地獄、という意味では第6試合のコズエンvsH.A.T.E.のイリミネーションマッチもなかなかだった。なつぽい選手の持つ白いワンダー王座をかけて、5日名古屋大会ではなつぽいvsテクラ、というカードが組まれている。この二人にも歴史があり、ユニットを違えたことで辛い別れがあった。お互いの心残りがようやく、タイトルマッチという形でぶつかり合う。前哨戦となったこの日、H.A.T.E.入りしてからのとりつくしまもない表情ではなく、なんと笑みも浮かべてちゃんと握手をして始まったなつぽいとテクラ。途中、H.A.T.E勢のセコンド介入もテクラは拒否をし、ああ、なつぽいとは誰にも邪魔されずにピュアな気持ちで向かい合いたいんだな、と思ったら、最後の最後になんと新日本プロレスのバレットクラブWAR DOGS、クラーク・コナーズが飛び込んできてなつぽいにスピア。高笑いするテクラ。あんまりな結末だった。

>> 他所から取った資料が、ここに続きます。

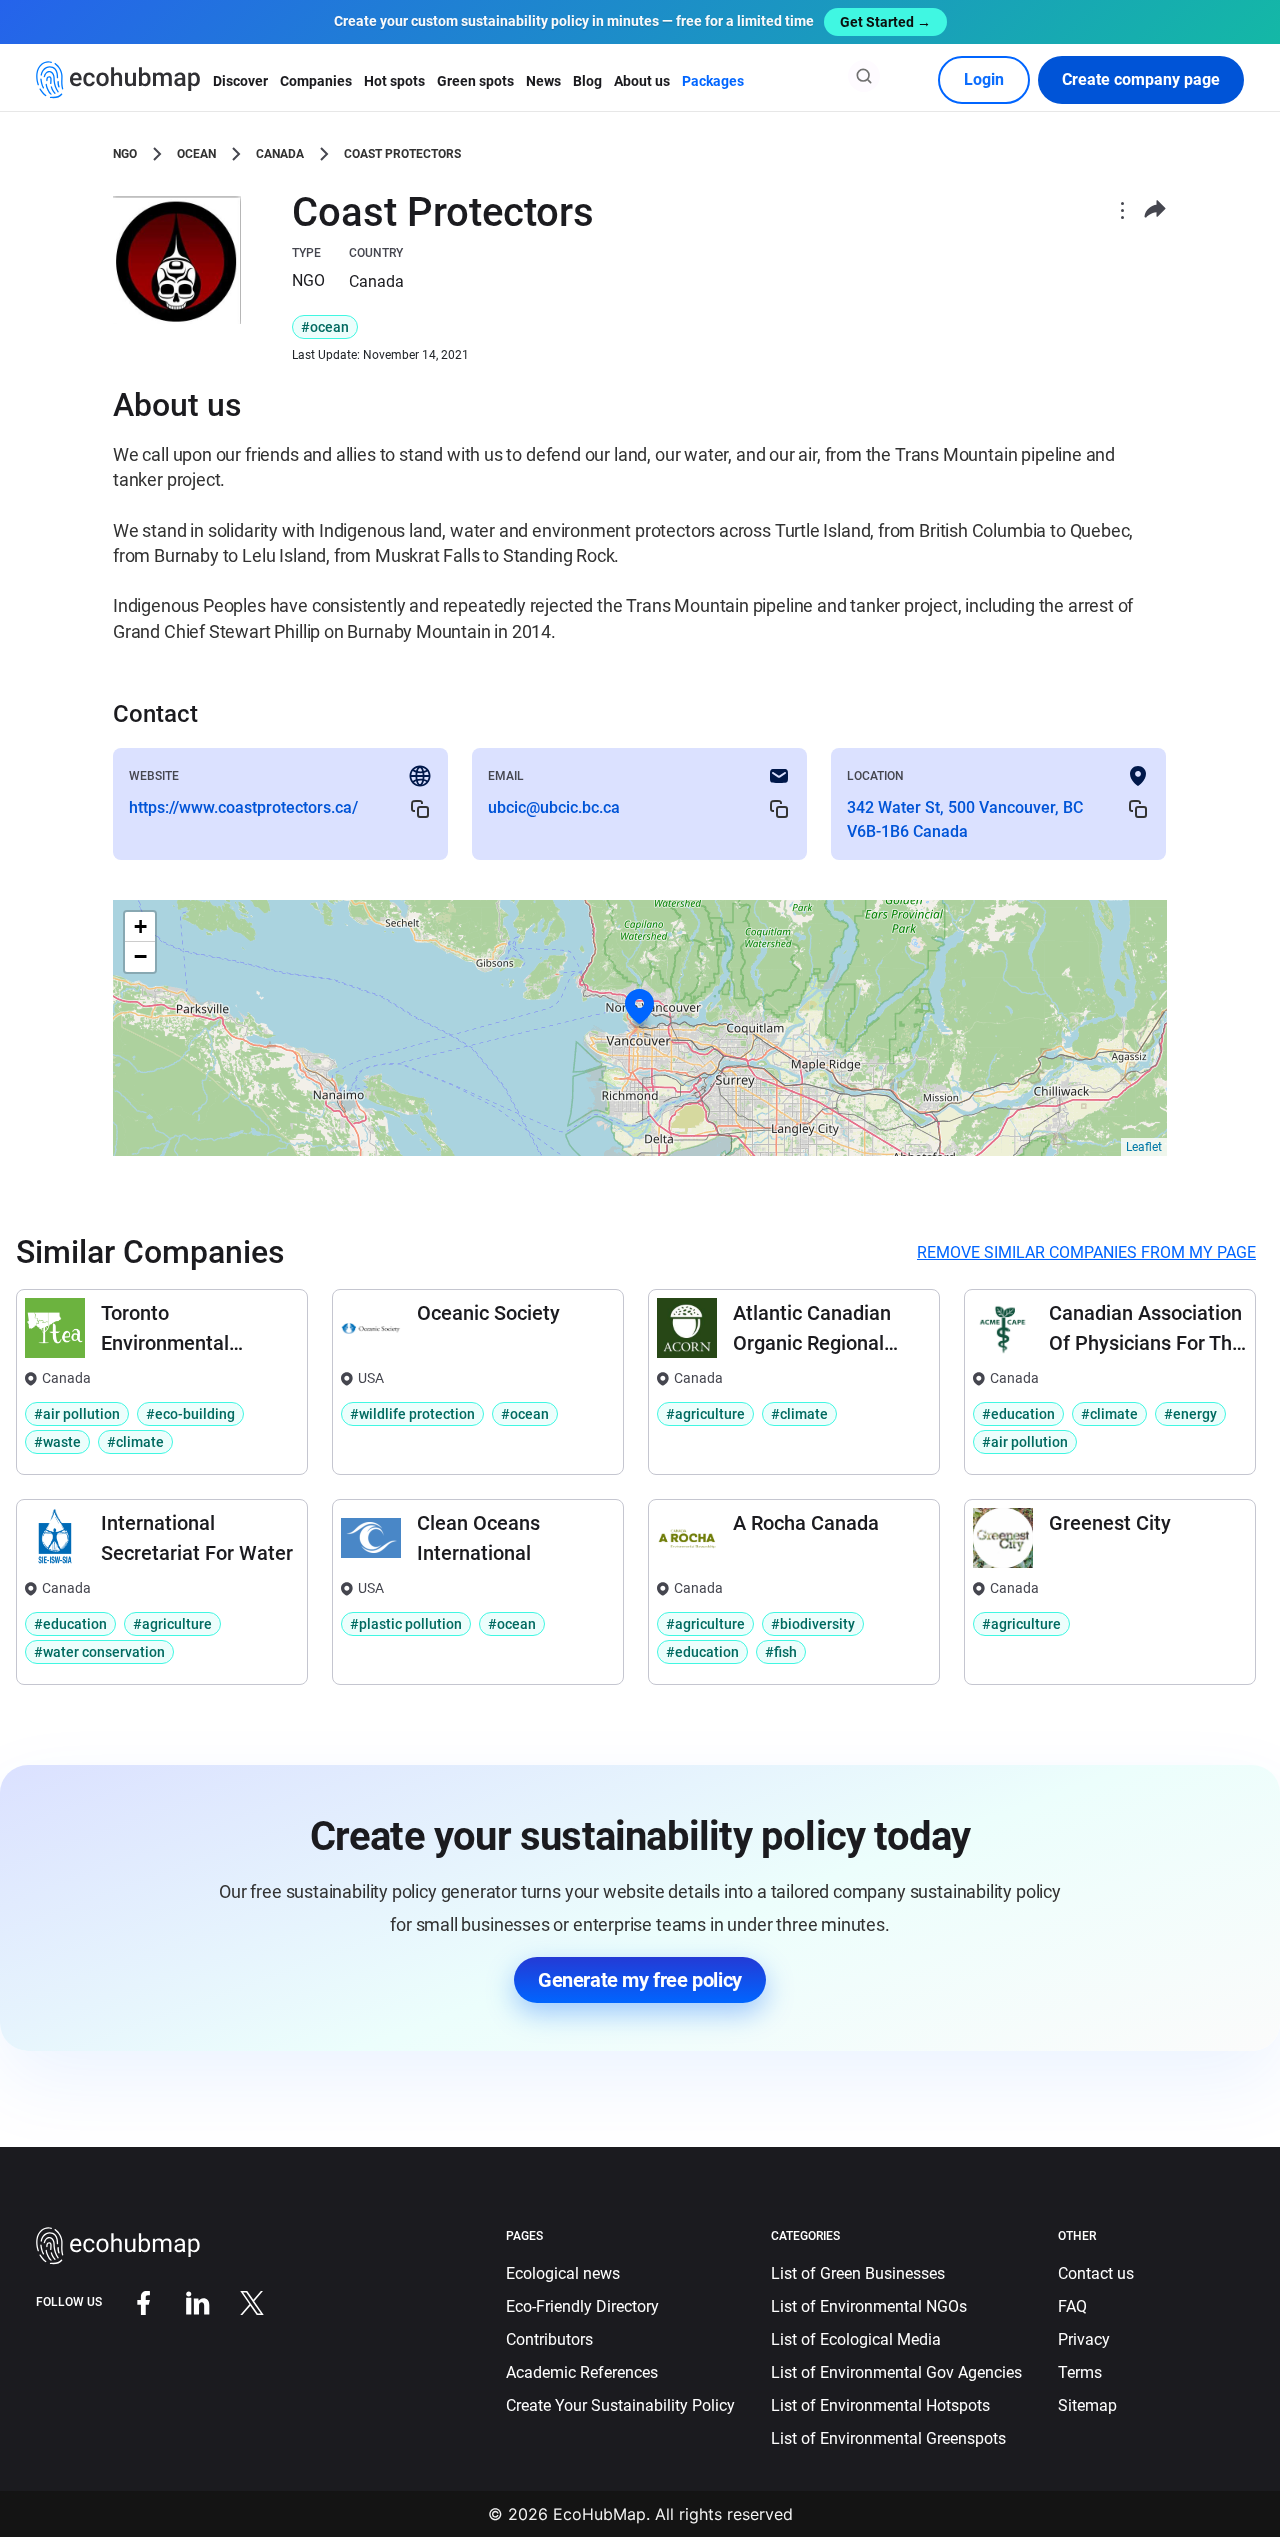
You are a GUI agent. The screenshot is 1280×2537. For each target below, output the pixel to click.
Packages (713, 81)
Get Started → (885, 22)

テクラにとってはこれは、2年前になつぽいがユニットを出ていって自分を泣かせた復讐なんだという。そんな仕返しの仕方、ある? なつぽいはこの地獄とどう戦うのだろうか。そもそも、この地獄と戦うことをなつぽいは納得できるだろうか。決めるのは自分だ、とよねさんは言うけれど、タイトルマッチは決まってしまっている。戦わない、という選択はなつぽいには、ないのだ。